En bref, des protéines membranaires purifiées (solubilisées dans du dodécyl-β-D-maltoside, DDM) sont ajoutées à des vésicules lipidiques préformées qui ont été déstabilisées avec Triton X-100, ce qui permet l’insertion des protéines dans la membrane. Les molécules de détergent sont ensuite (lentement) éliminées par l’ajout de billes de polystyrène activées, ce qui entraîne la formation de protéoliposomes bien scellés. Des composants solubles peuvent ensuite être ajoutés aux vésicules et encapsulés via des cycles de gel-dégel, ce qui piège les molécules dans le processus de fusion membranaire. Les vésicules obtenues sont très hétérogènes et beaucoup sont multilamellaires. Ils sont ensuite extrudés à travers un filtre en polycarbonate avec une taille de pores de 400, 200 ou 100 nm, ce qui donne des vésicules de taille plus uniforme ; Plus la taille des pores est petite, plus les vésicules sont homogènes et unilamellaires, mais au prix d’un volume interne plus petit. Les protéines non incorporées et les petites molécules sont éliminées de la solution externe par chromatographie d’exclusion stérique. Les proteoLUV peuvent être convertis en vésicules de taille micrométrique par gonflement assisté par gel, et ces proteoGUVs sont ensuite collectés et piégés dans une puce microfluidique pour la caractérisation et la manipulation microscopiques. La figure 2 présente une vue d’ensemble schématique de l’ensemble du protocole.

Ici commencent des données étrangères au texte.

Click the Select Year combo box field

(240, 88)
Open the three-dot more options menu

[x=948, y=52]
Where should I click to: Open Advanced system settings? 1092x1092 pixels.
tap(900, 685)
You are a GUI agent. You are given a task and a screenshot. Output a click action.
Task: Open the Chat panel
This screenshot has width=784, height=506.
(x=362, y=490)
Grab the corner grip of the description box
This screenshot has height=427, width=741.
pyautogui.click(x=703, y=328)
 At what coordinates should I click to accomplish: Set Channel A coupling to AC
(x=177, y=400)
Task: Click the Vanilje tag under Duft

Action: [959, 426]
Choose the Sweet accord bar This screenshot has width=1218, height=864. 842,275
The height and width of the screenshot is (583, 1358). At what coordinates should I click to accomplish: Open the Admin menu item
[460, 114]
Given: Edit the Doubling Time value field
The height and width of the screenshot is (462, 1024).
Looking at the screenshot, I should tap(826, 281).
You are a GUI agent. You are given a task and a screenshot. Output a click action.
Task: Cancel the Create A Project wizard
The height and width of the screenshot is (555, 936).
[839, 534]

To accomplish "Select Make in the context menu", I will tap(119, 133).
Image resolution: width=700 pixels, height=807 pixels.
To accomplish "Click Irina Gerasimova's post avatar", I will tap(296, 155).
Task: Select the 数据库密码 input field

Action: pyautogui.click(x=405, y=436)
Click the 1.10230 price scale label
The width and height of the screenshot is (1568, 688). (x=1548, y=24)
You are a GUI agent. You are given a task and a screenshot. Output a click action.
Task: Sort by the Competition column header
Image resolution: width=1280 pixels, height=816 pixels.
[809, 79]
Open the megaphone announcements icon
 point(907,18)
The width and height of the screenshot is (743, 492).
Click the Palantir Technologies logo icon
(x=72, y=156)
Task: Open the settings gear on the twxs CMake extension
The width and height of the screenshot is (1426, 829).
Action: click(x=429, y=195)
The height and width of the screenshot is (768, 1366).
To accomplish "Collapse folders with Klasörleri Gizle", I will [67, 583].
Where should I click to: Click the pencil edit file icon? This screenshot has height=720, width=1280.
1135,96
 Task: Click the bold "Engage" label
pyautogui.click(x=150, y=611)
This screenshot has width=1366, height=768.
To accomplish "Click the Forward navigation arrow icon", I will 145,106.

Figure 2 : Vue d’ensemble du protocole de reconstitution des protéines membranaires et d’encapsulation d’enzymes et de composants hydrosolubles dans des vésicules lipidiques submicrométriques (LUV) et micrométriques (GUV). Veuillez cliquer ici pour voir une version agrandie de cette figure.
Les protocoles de reconstitution et d’encapsulation fonctionnent bien et la fonctionnalité des protéines est conservée, mais les proteoLUVs et les proteoGUVs sont de taille hétérogène. Les approches microfluidiques31,32 permettent la formation de vésicules de taille micrométrique de taille plus homogène, mais la reconstitution fonctionnelle des protéines membranaires n’est généralement pas possible car le solvant résiduel dans la bicouche inactive les protéines. La taille des protéoLUV varie de 100 à 400 nm, et à de faibles concentrations d’enzymes, l’encapsulation peut conduire à des vésicules avec des voies métaboliques incomplètes (effets stochastiques ; voir Figure 3). Les LUV sont idéaux pour construire des modules métaboliques spécifiques, comme le montre ici la production d’ATP et de blocs de construction comme le G3P. De tels protéoLUV peuvent potentiellement être encapsulés dans des GUV et servir de compartiments semblables à des organites pour les vésicules hôtes.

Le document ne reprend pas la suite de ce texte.